The Irish regulator, the EU-wide regulator for many US Big Tech multinationals as a result of their Dublin-based European headquarters, was criticised by the organisers of the awards for what they claimed is the “continued sabotage of efforts to enforce European data protection law”.

"Under the authority's care, Ireland has become a haven for surveillance capitalism business models by Facebook, Google, Apple, Microsoft, Oracle and Salesforce, " the award summary says.


"The Irish Data Protection Commission blocks the enforcement of established law – through years of delay, de-facto refusal to process complaints, bureaucratic tricks, deterrent costs for complainants and lack of cooperation with European colleagues," the citation says.

The State regulator has long been criticised by data privacy campaigners in Europe, notably in Germany, over claims that it has been soft on regulating Big Tech industry that generates large numbers of jobs and significant tax revenues for the Government.

Regulator response

Responding to the latest criticism, a spokesman for the DPC dismissed the assertions made by the organisers of the German awards, saying that the watchdog’s recent 2021 annual report, a report on the handling of cross-border complaints under GDPR and an independent audit report all demonstrate that the Irish DPC was “clearly delivering in terms of its application of the GDPR”.

He said the regulator, which has an annual budget of €23 million, had levied fines of more than €240 million against three Big Tech firms – WhatsApp, Facebook and Twitter – and that six draft decisions on more potential fines had been circulated to fellow EU regulators for sign-off.

The DPC points to the requirements under the GDPR that it consult with other data protection authorities prior to a fine being imposed on a Big Tech player as a reason for delays.

The commission, headed by Helen Dixon, has been criticised for the pace and scale of investigations into the tech multinationals since the EU-wide data protection rules under the General Data Protection Regulation came into effect almost four years ago.

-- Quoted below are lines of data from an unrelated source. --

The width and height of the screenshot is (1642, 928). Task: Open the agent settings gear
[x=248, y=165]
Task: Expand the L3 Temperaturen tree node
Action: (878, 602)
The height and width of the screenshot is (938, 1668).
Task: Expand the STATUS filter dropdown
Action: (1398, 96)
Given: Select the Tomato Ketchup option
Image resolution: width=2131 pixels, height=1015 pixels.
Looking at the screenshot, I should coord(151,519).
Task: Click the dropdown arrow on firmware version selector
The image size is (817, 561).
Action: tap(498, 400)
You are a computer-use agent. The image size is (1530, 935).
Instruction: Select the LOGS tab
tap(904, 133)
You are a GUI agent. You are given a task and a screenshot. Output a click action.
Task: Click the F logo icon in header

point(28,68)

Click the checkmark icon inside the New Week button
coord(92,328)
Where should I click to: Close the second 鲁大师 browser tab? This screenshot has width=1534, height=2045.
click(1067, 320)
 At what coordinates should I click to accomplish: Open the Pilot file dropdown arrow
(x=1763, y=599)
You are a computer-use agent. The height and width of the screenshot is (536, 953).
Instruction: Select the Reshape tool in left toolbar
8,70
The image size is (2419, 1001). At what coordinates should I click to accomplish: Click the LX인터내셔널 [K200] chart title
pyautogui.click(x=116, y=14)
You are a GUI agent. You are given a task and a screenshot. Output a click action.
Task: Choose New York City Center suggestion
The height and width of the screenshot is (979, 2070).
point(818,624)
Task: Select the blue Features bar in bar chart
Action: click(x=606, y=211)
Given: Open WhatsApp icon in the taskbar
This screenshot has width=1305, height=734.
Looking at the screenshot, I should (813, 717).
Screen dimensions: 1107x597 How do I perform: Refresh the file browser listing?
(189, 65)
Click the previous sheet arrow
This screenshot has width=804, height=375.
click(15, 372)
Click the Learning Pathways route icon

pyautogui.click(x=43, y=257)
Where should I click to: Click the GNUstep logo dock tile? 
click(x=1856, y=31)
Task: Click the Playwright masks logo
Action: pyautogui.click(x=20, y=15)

Ms Dixon has repeatedly and vociferously defended the record of her regulatory authority against these criticisms, pointing to the results so far achieved by the DPC and the challenges of meeting the onerous requirements of the GDPR against the risk of litigation by tech multinationals.

Nineteen countries run Big Brother Awards – named after the character from author George Orwell’s novel Nineteen Eighty-Four – to highlight the risks to personal privacy and data protection.